• Problem
Your answer must consist of the lines running from the one that holds "Enable the green 询盘 data filter" to the end of the data, copied exactly.

Items from a dataset
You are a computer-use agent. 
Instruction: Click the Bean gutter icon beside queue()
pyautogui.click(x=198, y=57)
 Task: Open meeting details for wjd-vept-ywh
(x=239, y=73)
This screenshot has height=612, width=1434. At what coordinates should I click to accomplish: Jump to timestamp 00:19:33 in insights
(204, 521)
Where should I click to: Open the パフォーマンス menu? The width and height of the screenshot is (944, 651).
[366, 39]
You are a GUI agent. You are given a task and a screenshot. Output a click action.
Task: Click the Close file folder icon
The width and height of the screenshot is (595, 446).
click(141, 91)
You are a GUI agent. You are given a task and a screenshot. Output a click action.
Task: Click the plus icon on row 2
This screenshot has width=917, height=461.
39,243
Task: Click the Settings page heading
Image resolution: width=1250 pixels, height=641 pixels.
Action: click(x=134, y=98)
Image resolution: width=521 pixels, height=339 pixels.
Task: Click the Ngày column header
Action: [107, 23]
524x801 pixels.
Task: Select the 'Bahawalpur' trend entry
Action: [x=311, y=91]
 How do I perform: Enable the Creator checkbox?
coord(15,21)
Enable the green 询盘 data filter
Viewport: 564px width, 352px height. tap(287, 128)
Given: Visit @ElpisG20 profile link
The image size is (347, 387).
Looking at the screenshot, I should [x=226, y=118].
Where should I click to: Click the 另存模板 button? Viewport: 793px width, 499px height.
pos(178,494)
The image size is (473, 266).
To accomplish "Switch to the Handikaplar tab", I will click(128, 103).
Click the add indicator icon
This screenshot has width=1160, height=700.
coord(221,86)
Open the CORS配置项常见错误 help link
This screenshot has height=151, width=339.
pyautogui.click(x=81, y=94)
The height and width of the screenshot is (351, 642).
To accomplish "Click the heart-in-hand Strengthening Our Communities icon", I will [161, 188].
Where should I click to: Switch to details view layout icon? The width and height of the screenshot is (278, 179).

• Response area
Enable the green 询盘 data filter
Viewport: 564px width, 352px height. tap(287, 128)
Given: Visit @ElpisG20 profile link
The image size is (347, 387).
Looking at the screenshot, I should [x=226, y=118].
Where should I click to: Click the 另存模板 button? Viewport: 793px width, 499px height.
pos(178,494)
The image size is (473, 266).
To accomplish "Switch to the Handikaplar tab", I will click(128, 103).
Click the add indicator icon
This screenshot has width=1160, height=700.
coord(221,86)
Open the CORS配置项常见错误 help link
This screenshot has height=151, width=339.
pyautogui.click(x=81, y=94)
The height and width of the screenshot is (351, 642).
To accomplish "Click the heart-in-hand Strengthening Our Communities icon", I will [161, 188].
Where should I click to: Switch to details view layout icon? The width and height of the screenshot is (278, 179).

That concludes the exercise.